Got a proplem with flashing my 9800 pro to XT. i got an error. i put a pci card in so i could reflash my 9800 paperwight, and i keep getting errors trying to flash that. it keep saying "Flash not detected" i tryed atiflash, and flashrom. im clueless. please help!!!


----------



## Unregistered (Jun 19, 2005)

How come in the BIOS collection for sapphire there are multiple BIOSs for x800xt pe in AGP, except none in PCI-e?


----------



## Assimilator (Jun 21, 2005)

I have a Palit 9800 SE 256bit with 128MB Samsung 2.8 memory. It softmods perfectly with both W1zzard's drivers and the Omegas. Now I want to BIOS flash it to a 9800 PRO, but flashrom and atiflash don't seem to work.

Whenever I try to flash a BIOS to the card, flasrom and atiflash report "Error 0FL01". I can't find a Palit BIOS for a 9800 PRO so I've tried the flash with other PRO BIOSes with 2.8 Samsumg memory - but I get the same error message every time. I even tried dumping my card's original BIOS, changing the clocks, and flashing it back - but I still get "Error 0FL01"! Even when using the -f switch.

Does this mean my card's BIOS is locked in some way? Or do I need to specify an additional switch(es) to flashrom or atiflash?


----------



## CoLdFuSiOn (Sep 27, 2005)

*ATIflash issue*

Hello, I have been trying to flash my video card using ATIflash and somehow can't get it to work. I have a Sapphire X800 Pro PCIE and I'm trying to flash it to a Sapphire X800 XT PCIE to unlock the 16 pipes. 

I've gotten ATIflash loaded via DOS and I've gotten to the point where I type A:\atiflash and it shows the list of commands that you can use. But, when I try to flash the bios, or when I try to save it, it just sits there after I hit enter. No messages, no errors, nothing. All it shows is a blank line that I can't type anythign into. 

Any suggestions?


----------



## W1zzard (Sep 27, 2005)

you must use the modded flashrom from this site to change pipeline configuration


----------



## Unregistered (Oct 3, 2005)

*Omg Read This*

Ok, i flashed x850 pro (ATI) - to ati X850xt, vwalla - anywho, temps didnt jump much... didnt unlock the pipes =(..... all the sudden 92c..... wowa! Ok, for some odd reason I donno why, but... This bios disables the fan on the GPU! omgooses....... well i saw it happen flashed it back, thought i did something wrong. Redownloaded, new disk... flashed again no pipes, but clocks came out ok... fan goes off ='(


----------



## Unregistered (Oct 7, 2005)

HI guys,

Im having problems with making my USB boot disk. I used a slightly different guide and got the boot sector on the device and was able to boot into DOS from the USB.
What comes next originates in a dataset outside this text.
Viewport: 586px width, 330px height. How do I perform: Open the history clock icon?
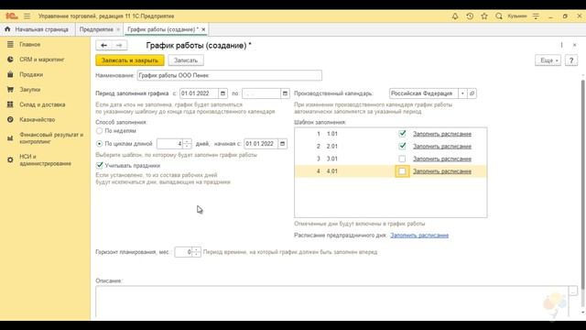tap(470, 17)
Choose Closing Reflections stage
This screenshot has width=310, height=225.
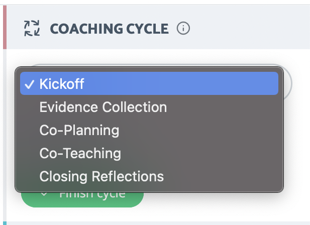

About an hour later i decided to put some files on it to see if i could access them via DOS.
When i plugged the device in again, it showed up like usual as new hardware then rebooted my computer.

I tried seeing if my MB Bios would recognize it as it did before but it doesnt even recognize it. I tried pressing the reset button on the device (MPIO FL100 mp3 player) to no avail.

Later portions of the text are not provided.